* [WORK REQUIRED]: Your answer should consist of every line from the records that holds the string "Select".

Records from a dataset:
=== Begin Enclosure ===

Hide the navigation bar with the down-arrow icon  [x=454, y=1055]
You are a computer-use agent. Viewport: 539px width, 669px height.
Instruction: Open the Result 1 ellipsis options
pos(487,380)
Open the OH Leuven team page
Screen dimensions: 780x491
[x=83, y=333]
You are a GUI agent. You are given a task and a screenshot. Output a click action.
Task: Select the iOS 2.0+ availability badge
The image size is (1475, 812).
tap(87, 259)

=== End Enclosure ===
=== Begin Enclosure ===

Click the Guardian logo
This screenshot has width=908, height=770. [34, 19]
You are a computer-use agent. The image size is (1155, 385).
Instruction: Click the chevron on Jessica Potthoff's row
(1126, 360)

=== End Enclosure ===
=== Begin Enclosure ===

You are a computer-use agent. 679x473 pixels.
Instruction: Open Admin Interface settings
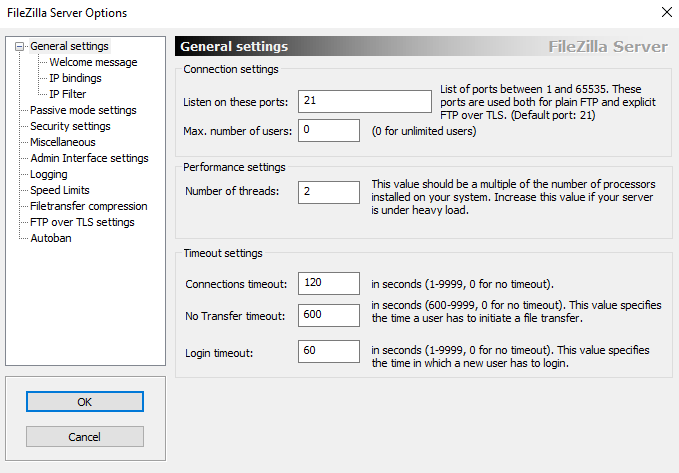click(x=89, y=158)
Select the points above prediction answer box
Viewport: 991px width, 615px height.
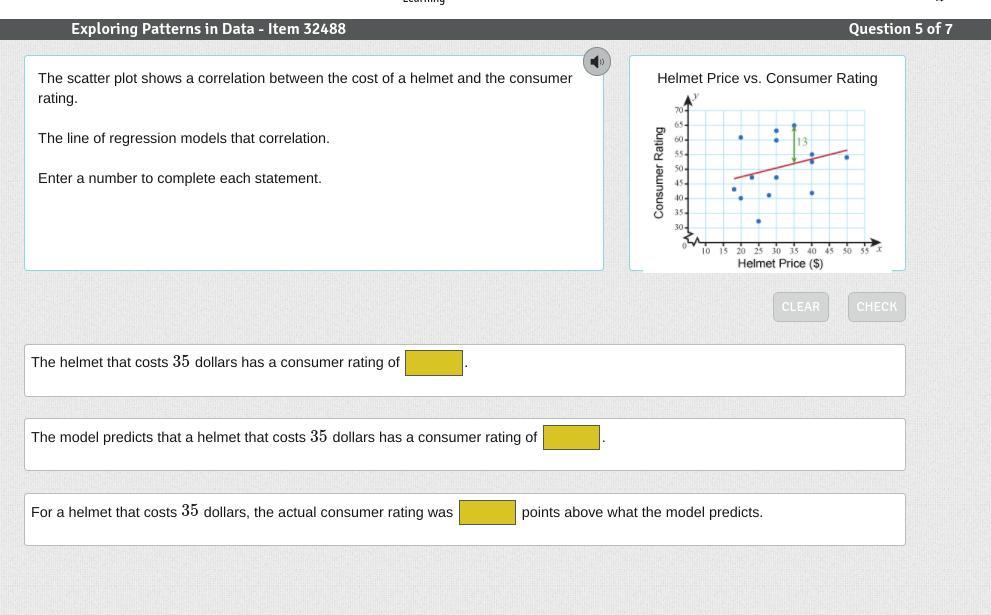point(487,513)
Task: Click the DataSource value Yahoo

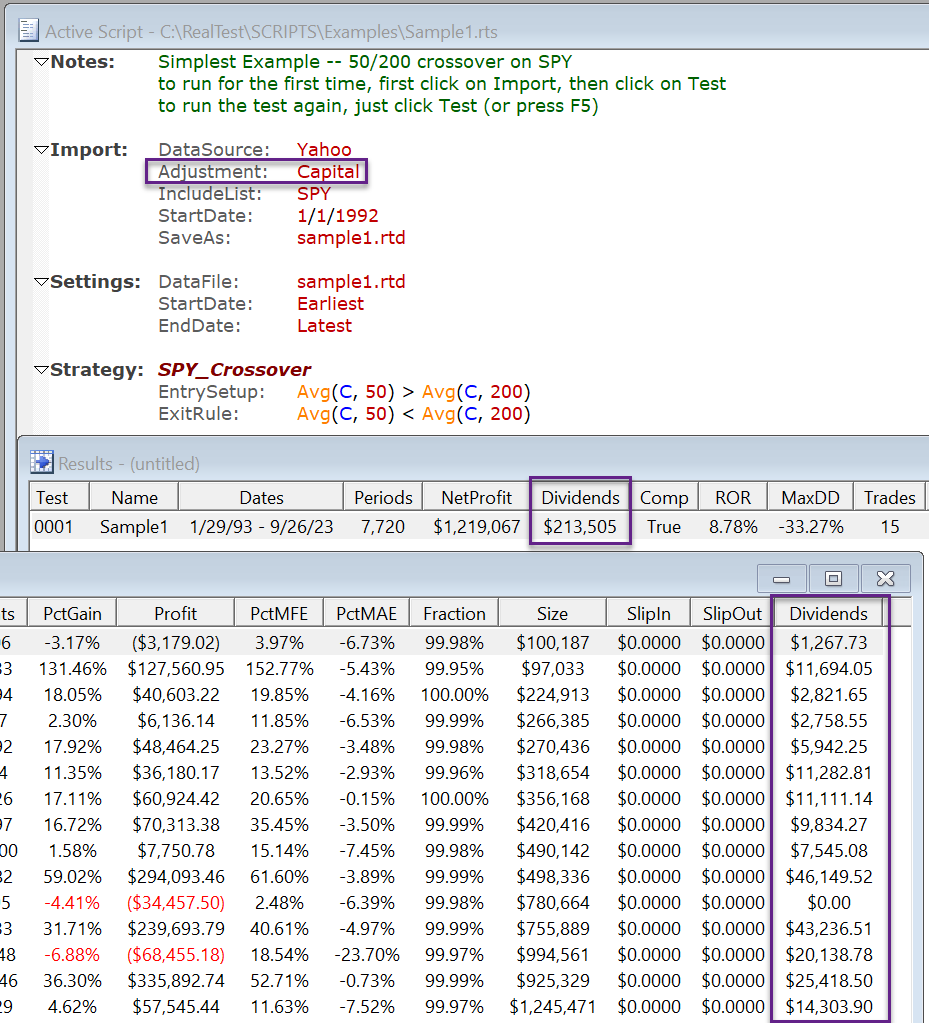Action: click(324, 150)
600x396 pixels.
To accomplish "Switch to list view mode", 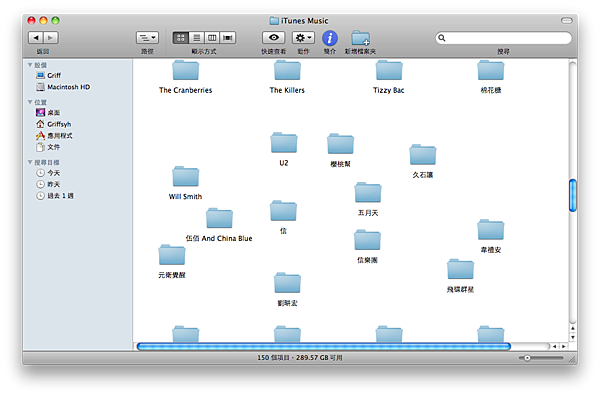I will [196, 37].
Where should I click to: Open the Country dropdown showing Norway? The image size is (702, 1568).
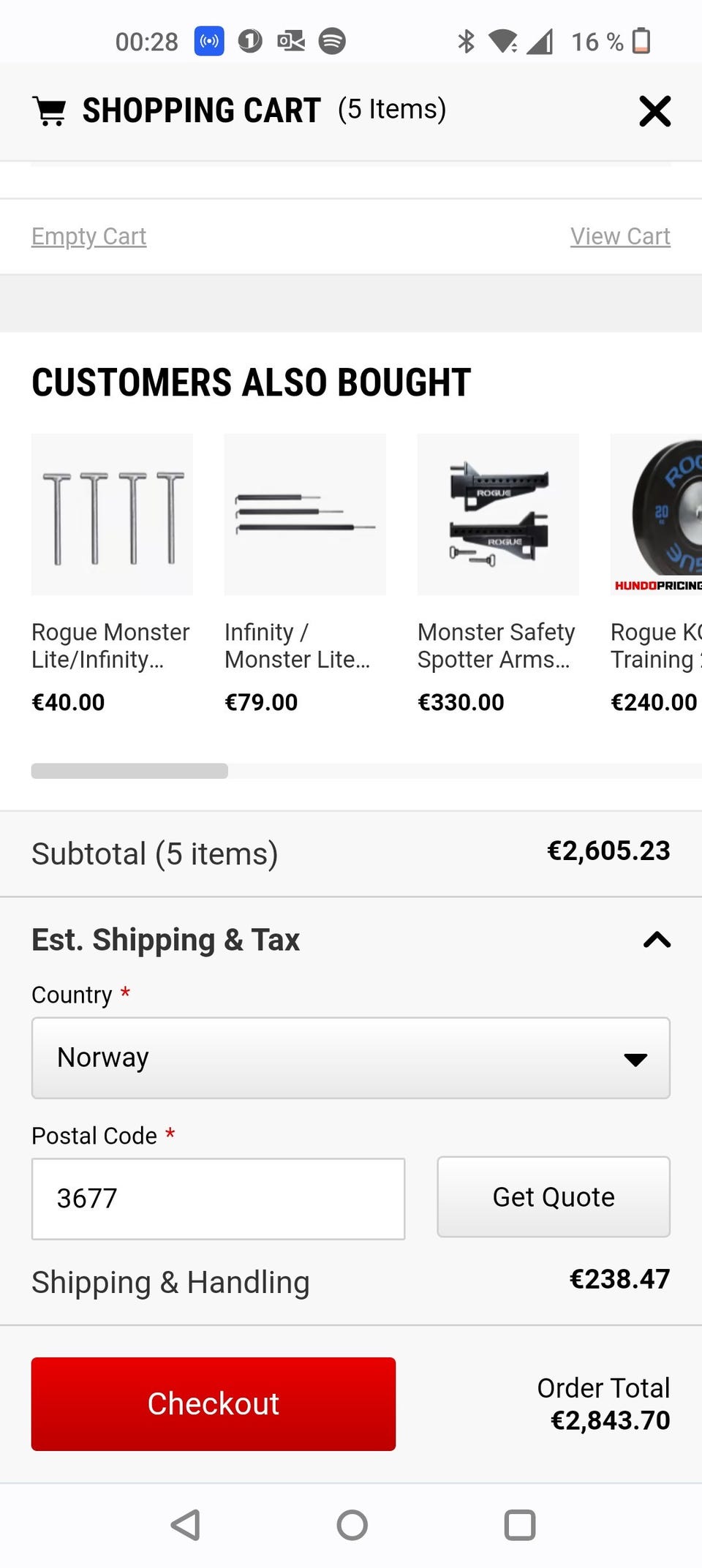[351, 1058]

=== End Enclosure ===

* [RESPONSE]:
Task: Select the iOS 2.0+ availability badge
Select the points above prediction answer box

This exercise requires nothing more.